- **WORK TO BE COMPLETED**: Render everything in the records from the line containing "[Ver Perfil de tomaylott] (94, 1751)" down to the line containing "DQS GmbH (1002, 905)", both ends included, as a JSON list of strings with one string per line and blank lines left out.

-- Begin PROVIDED RECORDS --

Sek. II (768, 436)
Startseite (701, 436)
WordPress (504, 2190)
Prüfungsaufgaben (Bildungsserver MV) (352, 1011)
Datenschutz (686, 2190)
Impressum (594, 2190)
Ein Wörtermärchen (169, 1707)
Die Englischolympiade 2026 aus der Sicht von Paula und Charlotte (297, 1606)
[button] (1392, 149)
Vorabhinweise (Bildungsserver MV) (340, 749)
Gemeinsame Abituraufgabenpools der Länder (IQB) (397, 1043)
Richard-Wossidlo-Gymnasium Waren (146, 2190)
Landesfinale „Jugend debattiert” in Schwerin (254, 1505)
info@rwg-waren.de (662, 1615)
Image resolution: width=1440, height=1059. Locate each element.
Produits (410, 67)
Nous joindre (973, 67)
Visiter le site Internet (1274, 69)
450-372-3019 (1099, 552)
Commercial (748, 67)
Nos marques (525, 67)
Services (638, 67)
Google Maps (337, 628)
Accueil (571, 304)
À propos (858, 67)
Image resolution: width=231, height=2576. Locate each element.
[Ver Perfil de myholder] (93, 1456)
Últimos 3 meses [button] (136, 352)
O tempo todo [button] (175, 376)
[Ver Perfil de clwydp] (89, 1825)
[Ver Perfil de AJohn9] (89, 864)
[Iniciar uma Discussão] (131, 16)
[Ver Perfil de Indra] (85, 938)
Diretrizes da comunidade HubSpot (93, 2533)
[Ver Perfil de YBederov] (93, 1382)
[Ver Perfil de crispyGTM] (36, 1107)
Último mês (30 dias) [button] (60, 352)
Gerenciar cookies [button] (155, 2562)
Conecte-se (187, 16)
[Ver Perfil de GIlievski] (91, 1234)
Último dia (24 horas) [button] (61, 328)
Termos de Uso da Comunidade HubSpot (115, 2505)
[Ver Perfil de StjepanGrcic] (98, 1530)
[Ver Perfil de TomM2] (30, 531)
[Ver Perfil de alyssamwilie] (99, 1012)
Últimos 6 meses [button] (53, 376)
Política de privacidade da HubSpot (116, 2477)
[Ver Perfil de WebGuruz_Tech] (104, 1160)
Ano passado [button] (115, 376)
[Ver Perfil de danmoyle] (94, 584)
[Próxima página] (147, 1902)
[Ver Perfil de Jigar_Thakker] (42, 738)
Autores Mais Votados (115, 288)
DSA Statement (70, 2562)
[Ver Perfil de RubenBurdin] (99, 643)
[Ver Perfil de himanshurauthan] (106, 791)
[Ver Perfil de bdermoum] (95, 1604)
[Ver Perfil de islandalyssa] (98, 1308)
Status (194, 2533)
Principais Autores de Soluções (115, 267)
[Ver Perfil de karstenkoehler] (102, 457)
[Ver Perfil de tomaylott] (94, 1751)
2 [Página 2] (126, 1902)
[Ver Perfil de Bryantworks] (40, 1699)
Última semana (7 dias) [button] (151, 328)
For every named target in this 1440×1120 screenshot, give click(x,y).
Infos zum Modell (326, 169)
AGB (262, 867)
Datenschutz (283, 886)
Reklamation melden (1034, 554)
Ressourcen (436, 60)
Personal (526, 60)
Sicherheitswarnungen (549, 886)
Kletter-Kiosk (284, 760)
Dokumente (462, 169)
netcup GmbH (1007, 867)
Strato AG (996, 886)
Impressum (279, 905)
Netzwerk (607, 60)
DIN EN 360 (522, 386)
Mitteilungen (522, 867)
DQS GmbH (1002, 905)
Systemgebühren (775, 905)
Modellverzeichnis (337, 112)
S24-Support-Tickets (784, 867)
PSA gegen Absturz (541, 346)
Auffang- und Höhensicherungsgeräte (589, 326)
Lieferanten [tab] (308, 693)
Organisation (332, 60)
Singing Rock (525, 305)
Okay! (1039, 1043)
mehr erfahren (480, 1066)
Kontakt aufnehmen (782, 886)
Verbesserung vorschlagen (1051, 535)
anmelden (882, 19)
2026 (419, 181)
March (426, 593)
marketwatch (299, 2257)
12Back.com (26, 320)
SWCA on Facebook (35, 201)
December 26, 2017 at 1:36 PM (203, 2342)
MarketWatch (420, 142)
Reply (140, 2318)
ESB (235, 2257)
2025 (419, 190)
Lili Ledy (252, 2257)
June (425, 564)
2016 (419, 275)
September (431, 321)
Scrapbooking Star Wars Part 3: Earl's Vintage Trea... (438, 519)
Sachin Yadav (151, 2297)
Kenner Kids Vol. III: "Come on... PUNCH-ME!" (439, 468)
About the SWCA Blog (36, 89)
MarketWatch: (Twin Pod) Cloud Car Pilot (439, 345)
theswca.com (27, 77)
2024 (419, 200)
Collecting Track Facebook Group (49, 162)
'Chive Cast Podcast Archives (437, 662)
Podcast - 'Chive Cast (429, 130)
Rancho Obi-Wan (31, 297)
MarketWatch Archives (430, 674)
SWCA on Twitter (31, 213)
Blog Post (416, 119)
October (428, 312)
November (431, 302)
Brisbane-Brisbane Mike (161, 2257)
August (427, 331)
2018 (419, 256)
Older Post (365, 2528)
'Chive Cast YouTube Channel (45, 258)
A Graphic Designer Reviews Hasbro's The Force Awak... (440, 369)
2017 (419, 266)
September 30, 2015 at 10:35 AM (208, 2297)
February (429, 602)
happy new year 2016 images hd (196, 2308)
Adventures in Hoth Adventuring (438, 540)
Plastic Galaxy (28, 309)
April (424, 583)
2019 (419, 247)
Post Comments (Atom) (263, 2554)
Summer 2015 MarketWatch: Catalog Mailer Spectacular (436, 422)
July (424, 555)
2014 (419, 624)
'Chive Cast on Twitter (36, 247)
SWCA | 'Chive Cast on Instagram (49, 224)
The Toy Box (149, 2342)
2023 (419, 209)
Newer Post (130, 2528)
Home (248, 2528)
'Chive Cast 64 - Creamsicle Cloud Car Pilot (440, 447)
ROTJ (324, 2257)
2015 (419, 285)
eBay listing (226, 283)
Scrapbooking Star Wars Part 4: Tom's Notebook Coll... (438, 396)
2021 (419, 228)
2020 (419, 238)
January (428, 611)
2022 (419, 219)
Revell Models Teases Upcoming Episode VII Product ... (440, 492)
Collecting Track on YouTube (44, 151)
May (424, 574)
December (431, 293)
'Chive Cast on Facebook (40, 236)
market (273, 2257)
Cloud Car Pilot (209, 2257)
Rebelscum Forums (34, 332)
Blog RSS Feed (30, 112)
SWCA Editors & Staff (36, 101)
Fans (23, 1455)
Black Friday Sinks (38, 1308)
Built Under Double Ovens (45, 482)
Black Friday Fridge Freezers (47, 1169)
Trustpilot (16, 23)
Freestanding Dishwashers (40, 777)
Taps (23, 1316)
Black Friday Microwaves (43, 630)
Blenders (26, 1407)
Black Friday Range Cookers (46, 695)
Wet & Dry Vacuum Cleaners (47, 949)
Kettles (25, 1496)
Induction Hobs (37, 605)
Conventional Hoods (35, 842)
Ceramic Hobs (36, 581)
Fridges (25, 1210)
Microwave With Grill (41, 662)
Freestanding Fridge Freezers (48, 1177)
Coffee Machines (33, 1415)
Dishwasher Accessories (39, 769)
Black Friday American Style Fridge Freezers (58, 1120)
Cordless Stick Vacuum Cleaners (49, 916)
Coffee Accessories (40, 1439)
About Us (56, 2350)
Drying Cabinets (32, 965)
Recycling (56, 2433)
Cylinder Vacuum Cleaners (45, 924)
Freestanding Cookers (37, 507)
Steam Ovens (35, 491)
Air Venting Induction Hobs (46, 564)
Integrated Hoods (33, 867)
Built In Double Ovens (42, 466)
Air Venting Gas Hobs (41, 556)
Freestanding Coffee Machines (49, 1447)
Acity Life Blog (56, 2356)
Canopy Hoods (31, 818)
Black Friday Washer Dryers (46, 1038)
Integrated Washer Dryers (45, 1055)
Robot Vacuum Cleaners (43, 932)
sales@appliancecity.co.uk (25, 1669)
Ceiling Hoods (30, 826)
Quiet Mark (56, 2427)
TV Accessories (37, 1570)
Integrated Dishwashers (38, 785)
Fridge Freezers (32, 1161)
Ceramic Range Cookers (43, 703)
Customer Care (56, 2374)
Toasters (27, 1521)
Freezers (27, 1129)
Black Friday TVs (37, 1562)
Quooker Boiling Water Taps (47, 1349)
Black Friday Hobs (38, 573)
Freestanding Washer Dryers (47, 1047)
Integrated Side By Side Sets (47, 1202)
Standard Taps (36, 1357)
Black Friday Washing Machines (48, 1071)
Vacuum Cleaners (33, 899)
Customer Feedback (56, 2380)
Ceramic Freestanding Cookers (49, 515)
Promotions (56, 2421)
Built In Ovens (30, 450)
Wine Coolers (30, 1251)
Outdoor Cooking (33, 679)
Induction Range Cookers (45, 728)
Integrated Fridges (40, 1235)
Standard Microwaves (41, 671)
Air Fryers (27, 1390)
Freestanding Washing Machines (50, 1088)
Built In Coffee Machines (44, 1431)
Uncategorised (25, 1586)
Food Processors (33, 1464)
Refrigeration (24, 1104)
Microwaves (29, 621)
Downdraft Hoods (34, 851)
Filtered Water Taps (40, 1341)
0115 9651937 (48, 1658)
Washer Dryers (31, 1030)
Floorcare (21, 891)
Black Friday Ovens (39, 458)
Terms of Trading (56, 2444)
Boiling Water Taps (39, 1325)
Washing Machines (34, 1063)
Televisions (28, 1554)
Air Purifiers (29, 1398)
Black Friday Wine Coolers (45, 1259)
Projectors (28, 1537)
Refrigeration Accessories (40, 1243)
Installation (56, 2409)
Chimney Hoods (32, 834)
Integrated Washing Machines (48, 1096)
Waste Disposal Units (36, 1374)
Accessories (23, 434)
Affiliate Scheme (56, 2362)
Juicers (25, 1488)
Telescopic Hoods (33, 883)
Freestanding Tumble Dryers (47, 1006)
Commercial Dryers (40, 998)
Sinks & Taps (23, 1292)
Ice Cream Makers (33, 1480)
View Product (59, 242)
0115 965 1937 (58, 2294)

-- End PROVIDED RECORDS --

- **RESULT OF THE TASK**:
[
  "[Ver Perfil de tomaylott] (94, 1751)",
  "2 [Página 2] (126, 1902)",
  "[Ver Perfil de Bryantworks] (40, 1699)",
  "Última semana (7 dias) [button] (151, 328)",
  "For every named target in this 1440×1120 screenshot, give click(x,y).",
  "Infos zum Modell (326, 169)",
  "AGB (262, 867)",
  "Datenschutz (283, 886)",
  "Reklamation melden (1034, 554)",
  "Ressourcen (436, 60)",
  "Personal (526, 60)",
  "Sicherheitswarnungen (549, 886)",
  "Kletter-Kiosk (284, 760)",
  "Dokumente (462, 169)",
  "netcup GmbH (1007, 867)",
  "Strato AG (996, 886)",
  "Impressum (279, 905)",
  "Netzwerk (607, 60)",
  "DIN EN 360 (522, 386)",
  "Mitteilungen (522, 867)",
  "DQS GmbH (1002, 905)"
]